Ma veniamo a Pull Up Some Dust And Sit Down un album che arriva dopo anni in cui Cooder ha realizzato album sperimentali ma un po’ lontani dalla musica che lo aveva fatto affermare; diciamo che questo è un lavoro molto, molto politico dal punto di vista dei testi mentre musicalmente lo riporta alle origini, a quella “main street” che si intravede sopra il semaforo dell’illustrazione della cover, una strada principale verso le sonorità più care a Ry ma anche una direzione che i testi lanciati come pietre verso il malcostume americano e la cattiva politica riportino un paese irriconoscibile su sentieri di giustizia sociale.
Il disco è bellissimo e, anticipando la conclusione, siamo certi che alla fine dell’anno salirà sul gradino più alto del podio; è difficile trovare oggi un artista che sappia coniugare, contenuti, crogiuolo di stili e abilità strumentale come in questo caso riesce a fare il Nostro.

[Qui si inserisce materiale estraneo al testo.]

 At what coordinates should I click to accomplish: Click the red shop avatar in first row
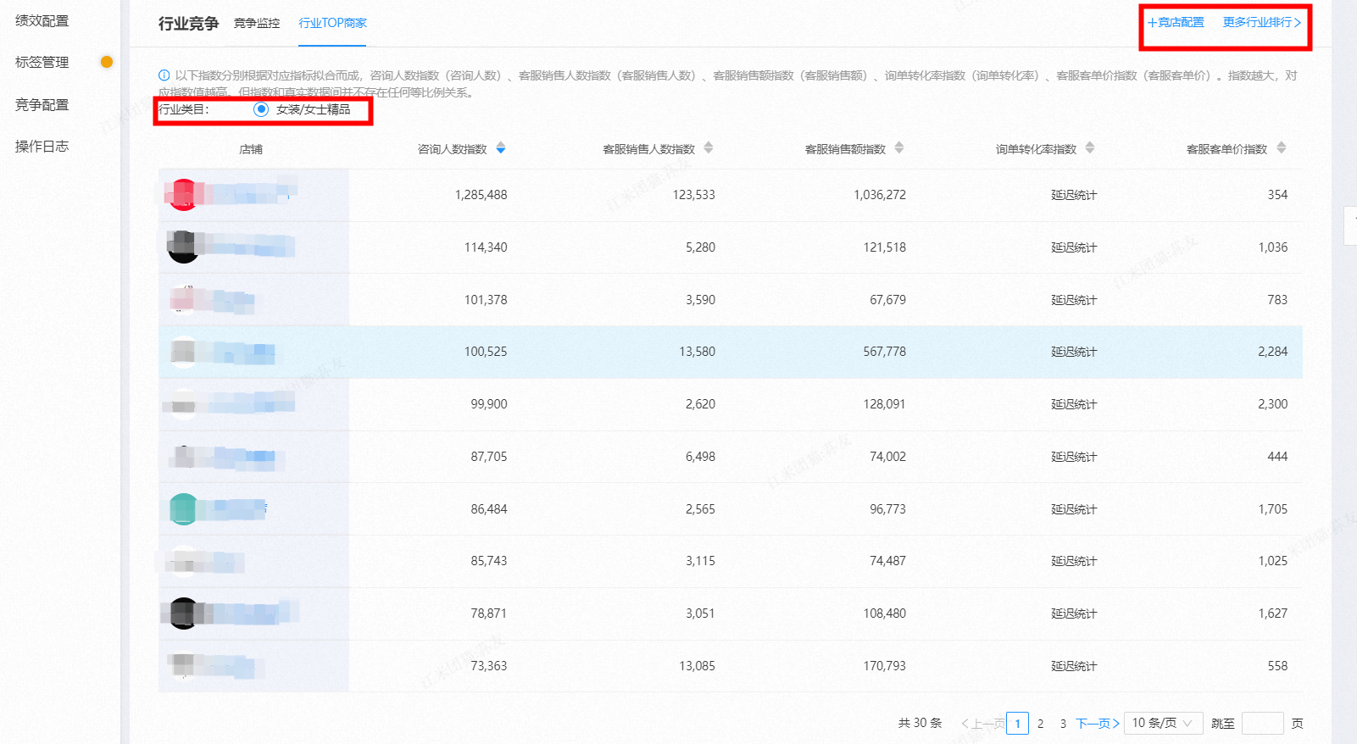pyautogui.click(x=183, y=195)
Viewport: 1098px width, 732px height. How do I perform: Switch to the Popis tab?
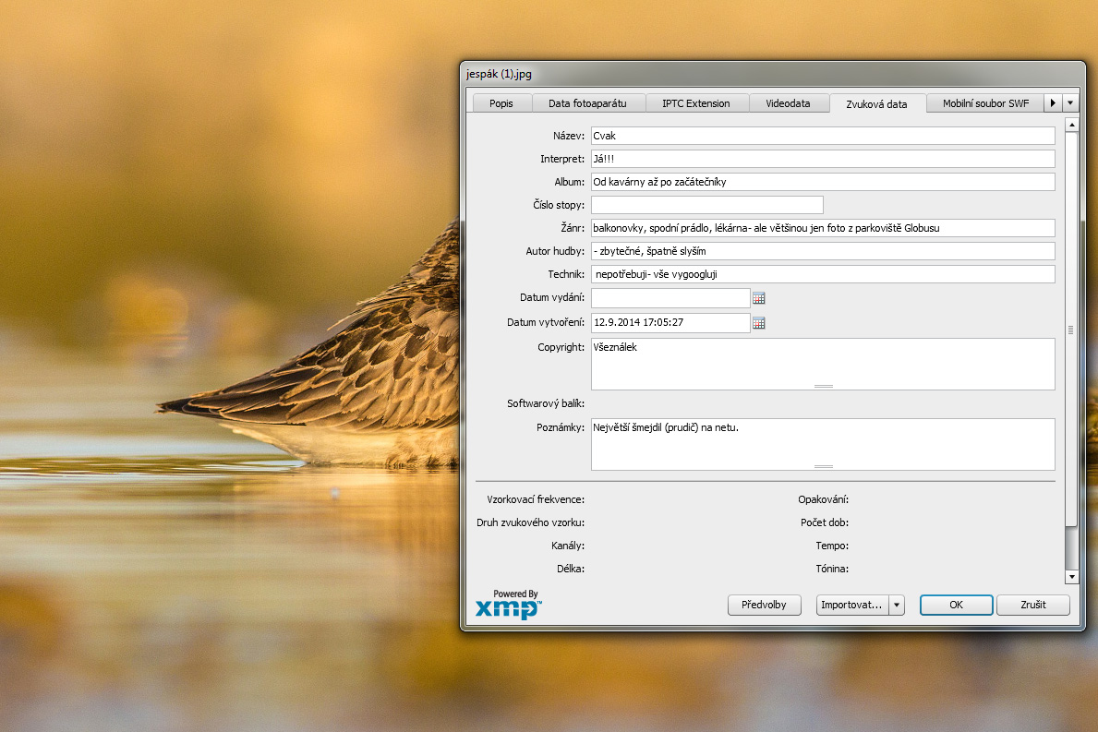pyautogui.click(x=501, y=103)
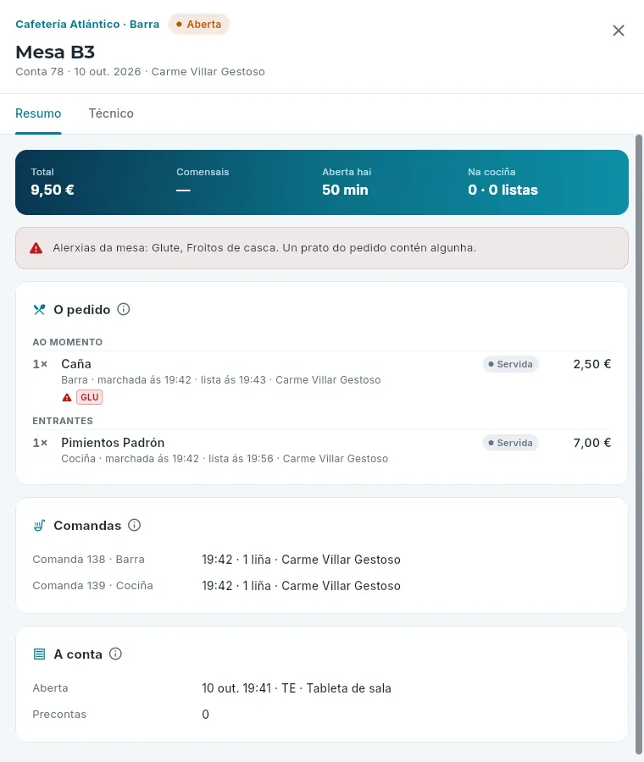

Qui ci sono sberle per tutti a cominciare dai i banchieri che, secondo il musicista di Santa Monica, sono la causa di un dissesto finanziario che sta mettendo in ginocchio il popolo americano, a loro è dedicata No Banker Left Behind, una old time tune con arie irish in cui si ipotizza che i banchieri debbano “tutti, nessuno escluso” salire su un treno che li porterà lontani da Wall Street, il brano è suonato solo da Ray e Jaochim, suo figlio, in modo magistrale, sembrano un’orchestra. Ne El Corrido de Jesse James, una tex mex song in cui Cooder ipotizza che il più famoso dei banditi ritorni sulla terra con la sua calibro 44 e faccia incursione a Wall Street per far restituire il maltolto, bell’idea da noi potremmo resuscitare il bandito Giuliano?.

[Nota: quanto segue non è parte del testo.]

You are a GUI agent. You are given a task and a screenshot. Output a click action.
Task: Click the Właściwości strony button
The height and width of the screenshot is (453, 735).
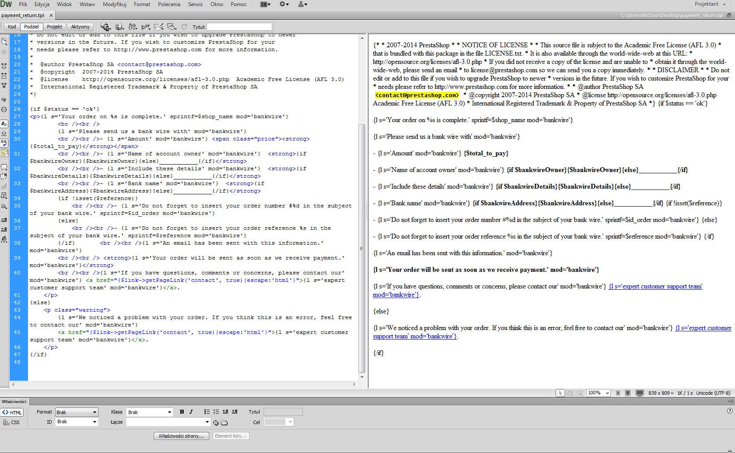pyautogui.click(x=181, y=436)
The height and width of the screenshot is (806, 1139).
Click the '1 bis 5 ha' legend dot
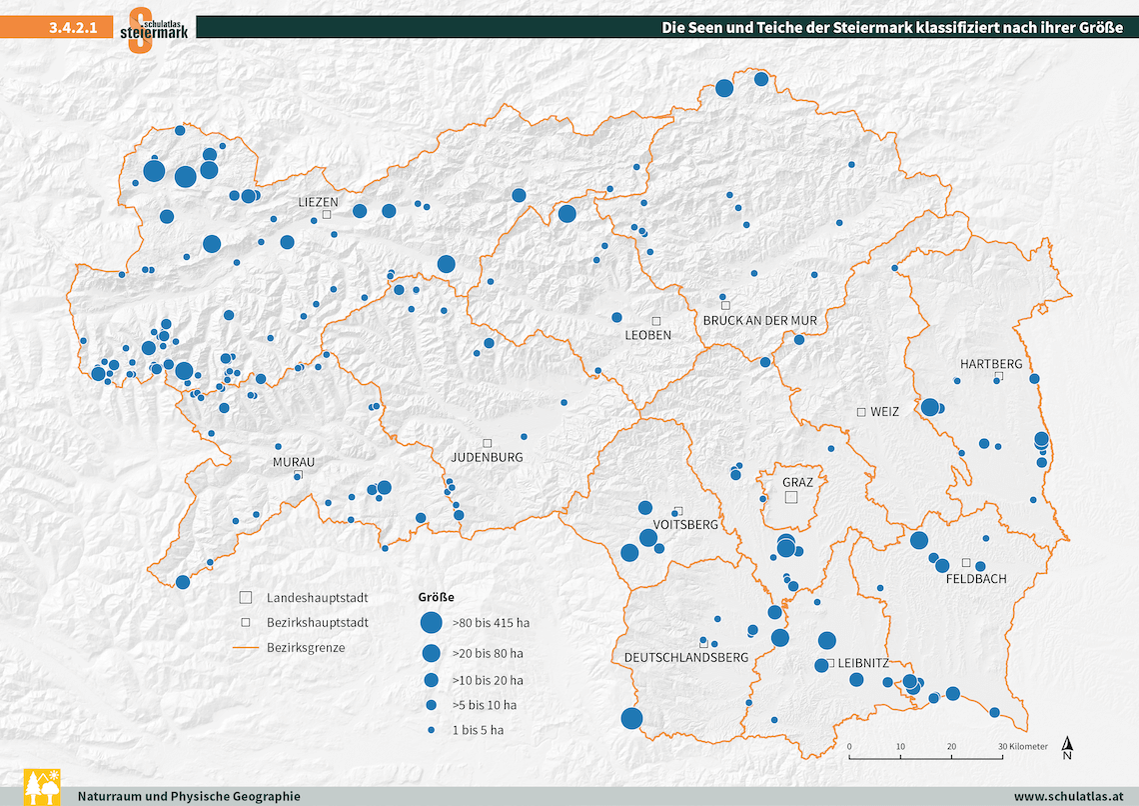pos(431,730)
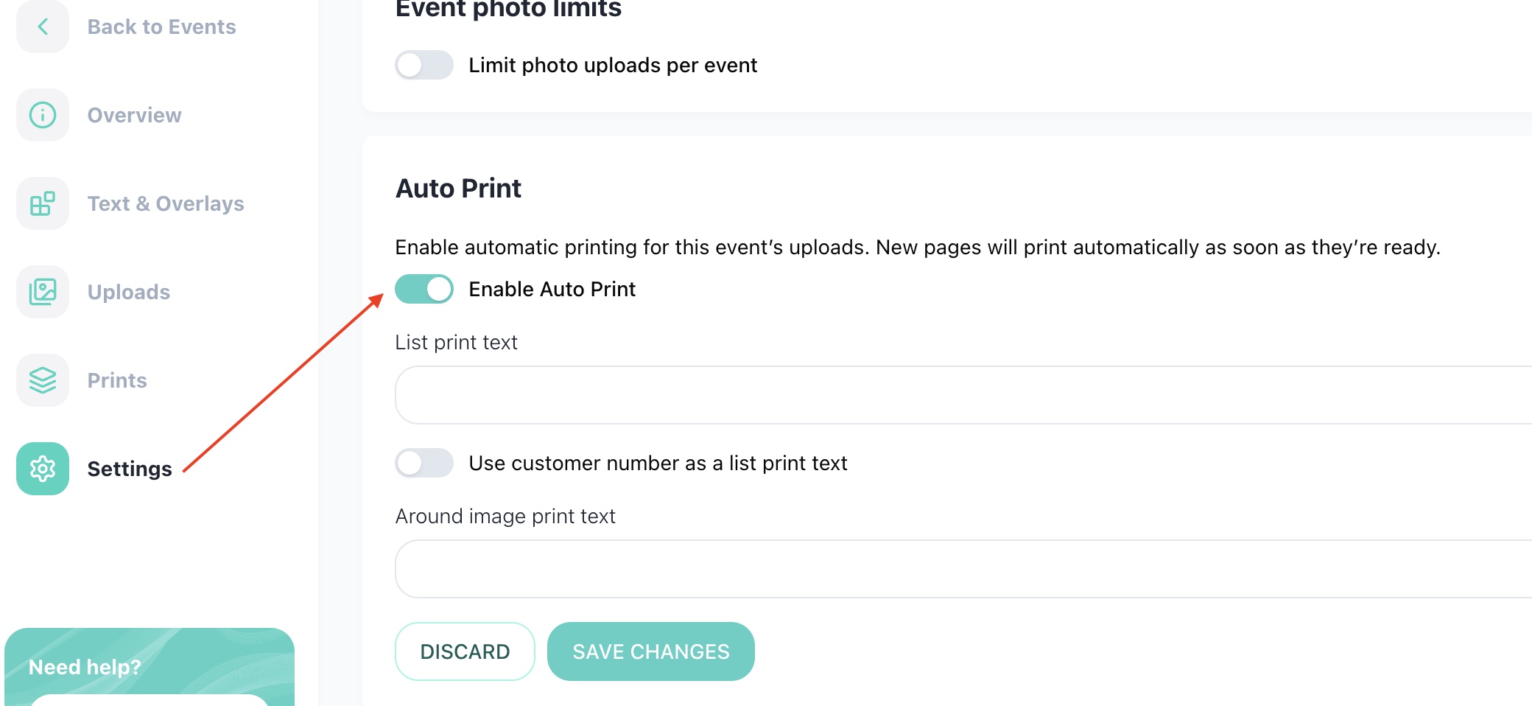Select the Settings label in sidebar
1532x706 pixels.
point(130,469)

Nella sarcastica Johnny Lee Hooker for President, rifà il verso al grande blusman e con voce cavernosa, battito di piede e la sua inimitabile chitarra immagina una nazione che abbia Hooker Presidente e Jimmy Reed come vice, garantendo blues e scotch per tutti, non sarebbe meraviglioso?! Sarcasmo e disprezzo per come è gestita l’America oggi. E’ affrontato anche il tema dei clandestini provenienti dal Messico (un pensiero costante di Cooder) e le leggi razziali e le violenze che subiscono nella bellissima e ritmata Quick Sand, anch’essa tutta suonata da Ry e Joachim, un capolavoro. C’è spazio anche per il gospel in Lord Tell Me Why in cui compare l’amico inseparabile Terry Evans, una delle voci nere più belle in assoluto.
Sono queste solo alcune indicazioni che rendono questo disco obbligatorio in quanto è uno dei più importanti nella discografia di Cooder ma anche uno dei più belli usciti in questo inizio di decade.